## Extrait fourni
_ _ _ _ _

L’homme d’affaires et archéologue allemand Heinrich Schliemann (1822-1890) et le célèbre « masque d’Agamemnon » découvert sur le site archéologique de Mycènes, © picture-alliance / akg-images | akg-images / © picture-alliance / akg-images / Erich Lessing | Erich Lessing
Il y a 200 ans naissait Heinrich Schliemann, l’un des pères de l’archéologie allemande, considéré comme le découvreur de Troie. Portrait d’un passionné révéré et controversé.
Il y a une part de rat de bibliothèque et une autre d’Indiana Jones en Heinrich Schliemann (1822-1890). Peut-être est-ce ce qui fascine les uns et agace les autres. Considéré comme le découvreur de la cité antique de Troie, ce passionné des épopées d’Homère a contribué à fonder l’archéologie allemande dans la deuxième moitié du XIXe siècle, en mettant au jour des trésors inestimables. Mais sa personnalité et ses méthodes impétueuses demeurent jusqu’à aujourd’hui controversées. Des expositions lui seront consacrées cette année en Allemagne à l’occasion du 200e anniversaire de sa naissance, le 6 janvier 1822. Elles aideront à mieux cerner une vie véritablement romanesque.
Fils de pasteur né à Neubukow, près de Rostock (nord de l’Allemagne), Heinrich Schliemann a connu une enfance modeste sur les rives de la mer Baltique. Mais ce fut sans doute la seule période monotone de sa vie. Et déjà, un livre sur les épopées d’Homère, l’« Iliade » et l’« Odyssée », est venu enflammer l’imagination du jeune garçon. Très tôt, Heinrich Schliemann a dit à son père qu’il découvrait un jour les ruines de la mythique cité de Troie.

_ _ _ _ _

## Défis
A) Reproduisez le passage de l'extrait sur Heinrich Schliemann qui débute aux mots « Il y a une part » et s'arrête après les mots « vie véritablement romanesque. ».
B) Selon l'extrait sur Heinrich Schliemann, dans quelle localité celui-ci est-il né ?
C) Dressez la liste de tous les noms de lieux qui figurent dans l'extrait sur Heinrich Schliemann.

## Informations enregistrées

_ _ _ _ _

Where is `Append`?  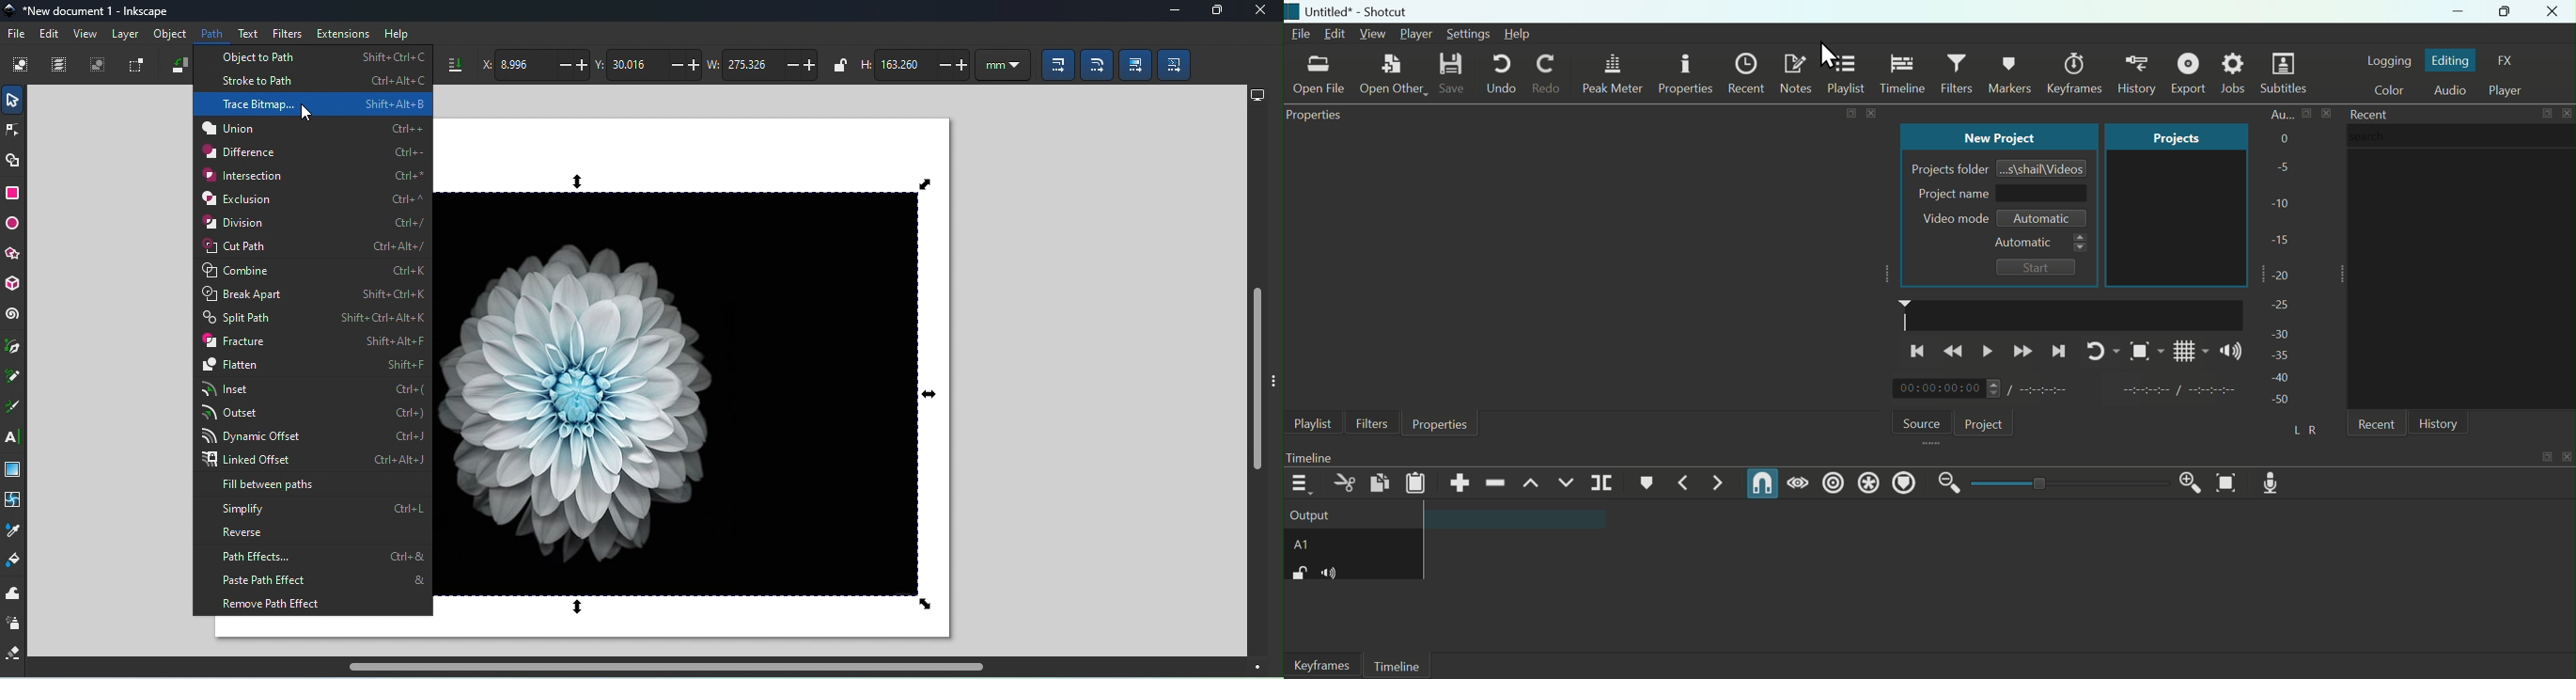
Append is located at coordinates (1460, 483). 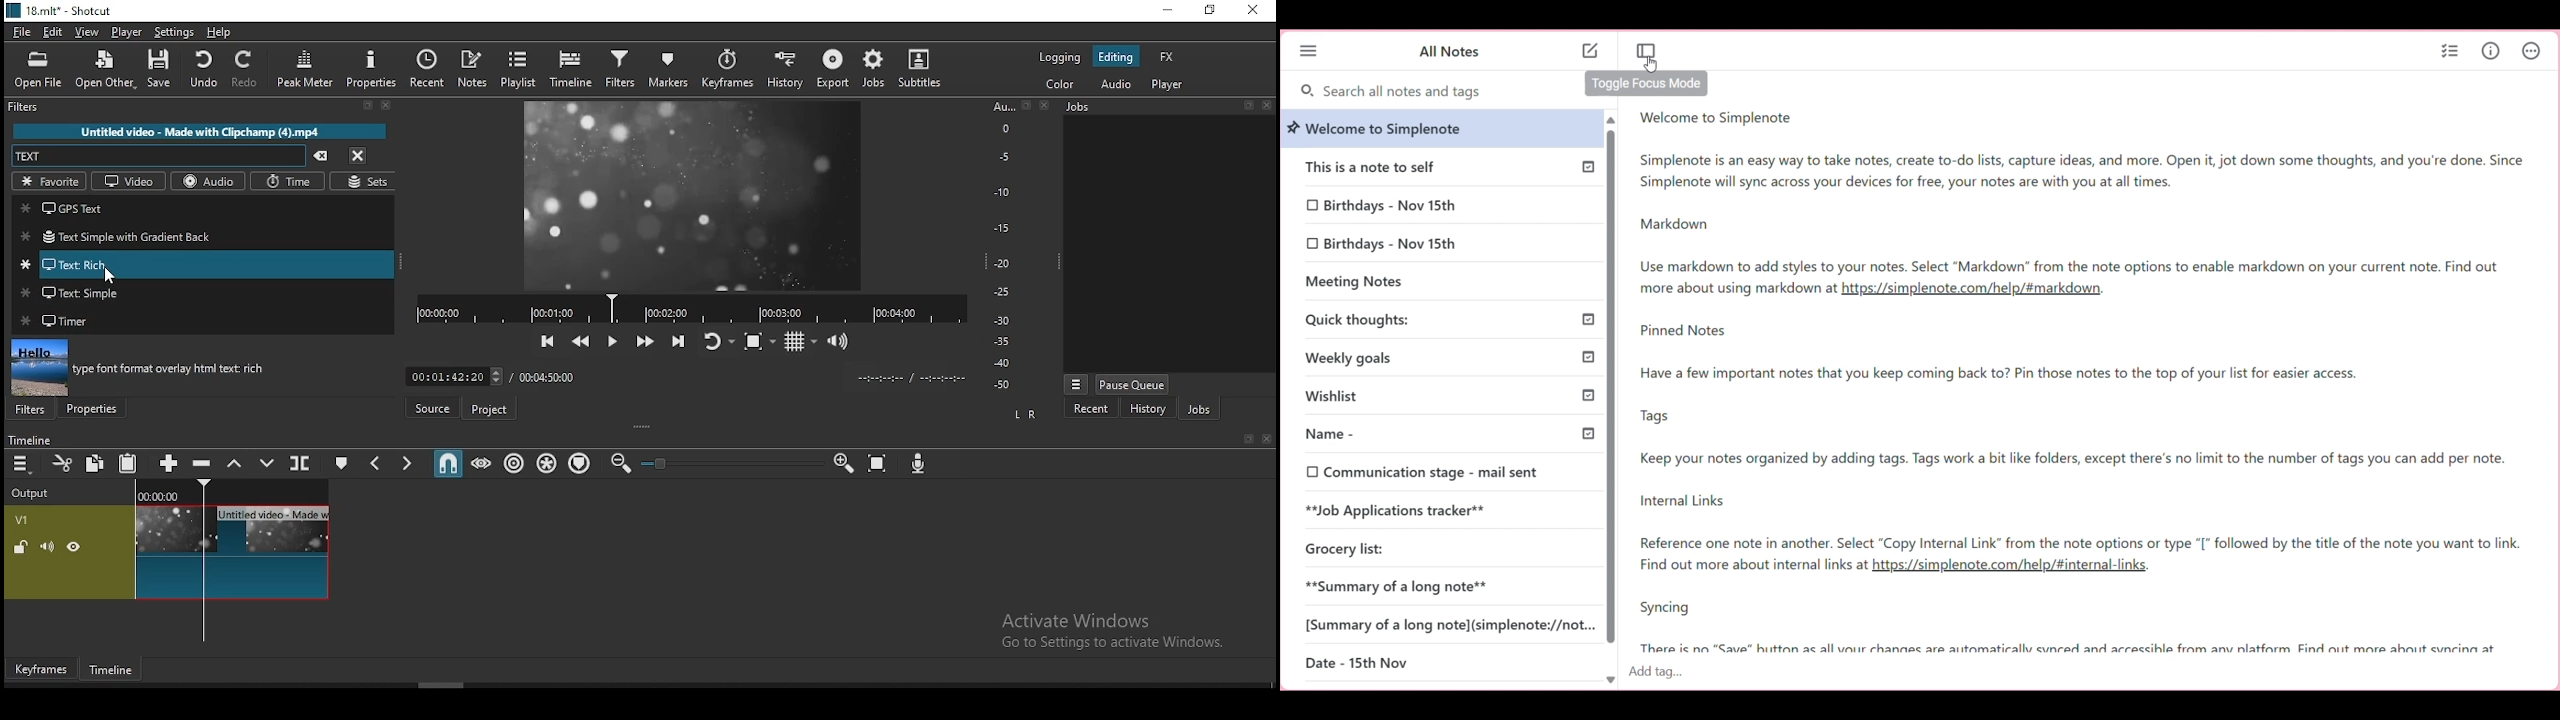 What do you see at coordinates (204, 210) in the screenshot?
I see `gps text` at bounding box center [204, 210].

_ _ _ _ _

## Réponses par exercice
A)
Il y a une part de rat de bibliothèque et une autre d’Indiana Jones en Heinrich Schliemann (1822-1890). Peut-être est-ce ce qui fascine les uns et agace les autres. Considéré comme le découvreur de la cité antique de Troie, ce passionné des épopées d’Homère a contribué à fonder l’archéologie allemande dans la deuxième moitié du XIXe siècle, en mettant au jour des trésors inestimables. Mais sa personnalité et ses méthodes impétueuses demeurent jusqu’à aujourd’hui controversées. Des expositions lui seront consacrées cette année en Allemagne à l’occasion du 200e anniversaire de sa naissance, le 6 janvier 1822. Elles aideront à mieux cerner une vie véritablement romanesque.

B) À Neubukow, près de Rostock, dans le nord de l'Allemagne.

C)
Mycènes
Troie
Allemagne
Neubukow
Rostock
mer Baltique